昨日も参議院入管法改定案の参考人質疑と、反対の院内集会がありました。今まで院内集会は衆参で6回開催しましたが、参加人数は毎回増えています。しかし参加する国会議員や議員秘書の顔ぶれは、毎回ほぼ決まっています。与党と民主の修正案合意が衆議院で決まってしまったので、2年前に制定された空港での膨大な生体情報の採取・データベース管理システムに基づく出入国管理情報と、今回の在留情報管理システムがネットワーク化されるという、制度設計そのものに対する審議は、ほとんどされていません。
 
 社民党保坂展人議員が指摘しているように、出入国管理情報システムや在留管理システムの制度設計・運用は、アメリカのアクセンチュア社や、IBMなどのグローバルIT企業が請け負っています。小泉政権以降、行財政改革構造改革の名の下に、行政の電子政府化が恐ろしいスピードで推し進められ、その検証もほとんどされないままに、国境を超えた情報管理・監視ネットワーク網が着々と構築されています。

 今回の改定入管法・住基法案だけでなく、臓器移植法改定案やいわゆる海賊法など、住民自治や「人の死」の定義、武力行使を伴う海上自衛隊の海外派兵に関わる重要法案が、十分な審議期間をかけないままに、解散含みの政局の中で次々に決められていきます。裁決直前に駆け込みでマスコミ報道されても問題意識が深まり、広がっていくわけがない。

http://d.hatena.ne.jp/nessko/20090628/p1#c1246599577

住基ネットについては、反対の声も上がっているのですが、個人情報保護法のときと同様に、マスメディアで大きく取り上げられることのないままになっている印象があります。個人情報保護法案反対には、マスメディア上で活躍している言論人、文化人もたくさん参加していたのですが、その割には一般人の注目を広く集めることができませんでした。
早くから監視社会化への警鐘を鳴らしてきた斎藤貴男氏の『不屈のために』(ちくま文庫)から一部引用します。
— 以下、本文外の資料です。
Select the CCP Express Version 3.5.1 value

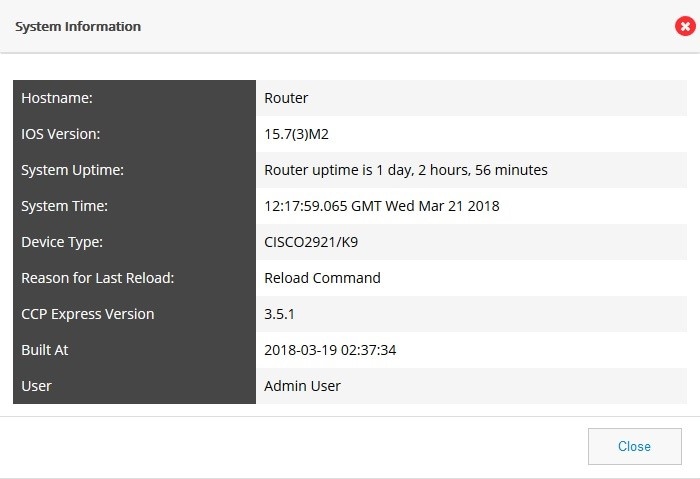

住基ネットを法制化した改正住民基本台帳法をはじめ盗聴法、周辺事態法、国旗・国歌法などの重要法案が、99年の国会で相次いで可決・成立。今国会までには一連の有事法制教育基本法、また美しいネーミングとは裏腹に言論・表現の統制に通じかねない個人情報保護法案や人権擁護法案など、一歩も二歩も厳しくなった法体系の実現が急がれるに至った。
外国人登録法がようやく排除した指紋押捺制度も、国民総背番号制度の下では国内の全居住者を対象に復活する可能性が高く、戦争のできる国作りが明らかに志向されている昨今では、一気に改憲へとなだれ込んでいく危険もなしとしない。
(引用元:「悪法も法なり」の司法改革 斎藤貴男『不屈のために』ちくま文庫

そして、住基ネット訴訟について。

しかし私は、一人ぼっちではなかったのだと知って、絶望の淵からは救われた気がしている。いまや全国で100人以上に拡大した住基ネット訴訟の原告たちが裁判所に提出した意見書をまとめた冊子が刷り上ったので、一部を要約して紹介したい。
「戦争をしたい人たちにとって、住基ネットはなんと便利で、すばらしいものでしょう。戦争を体験した人が、『これは兵籍簿だ』と感じたという直感を信じます。息子や娘のボーイフレンドの名が載るのももはや現実でしょう」(東京都狛江市)
「シベリアに抑留され強制労働に就かされていた当時、番号で呼ばれていた。自分で自分を管理できない状態になった時、管理する側は番号で呼ぶ。される側は人間性を失う」(和歌山県日高郡
有事法制は『公用令書』(現代の赤紙だ)によって医療、輸送、土木建築関係者、免許を持つ多くの人々を戦争に動員しようとしている。住基ネットの意図するものも透けて見えます」(横浜市
「戦争政策に抵抗する国民を監視するため、戦時中の特高警察のように思想信条に関わる情報を収集し、思想統制に利用される危険性も大いにあります」(石川県金沢市
今からでも遅くない、などという常套句は使いにくい。もう、かなり遅い。だが、あきらめてしまったら破滅しか残らない。
(引用元:人間が番号で呼ばれるとき 斎藤貴男『不屈のために』ちくま文庫

共産党支持者や、反戦運動をしている市民が、マンションのポストにビラを入れて逮捕されたことはまだ記憶に新しい。陸自による国民監視活動もあった。
自衛隊による違憲・違法の国民監視活動を告発する - 日本共産党
選挙も近づき、政治の話題がニュースで取り上げられる時間が増えているように見えますが、自民党内のもめごとや、政策としては不況のせいもあって経済方面の課題が優先的に紹介され、再び戦争ができる国へと向かっているのではないかという危惧は注目される機会が持てないままになっています。
国境を超えた情報管理・監視ネットワーク網というと、グーグルの邪さを自覚できないバカ無邪気な野望を思い出しますが、便利になるんだからそれでいいでしょう? ではすまされない様々な問題があるのだと、政治家がまず言わなければならないのではないでしょうか。人権が脅かされる事態になってからでは遅いのですから。
マスメディアにももっとがんばってもらいたい。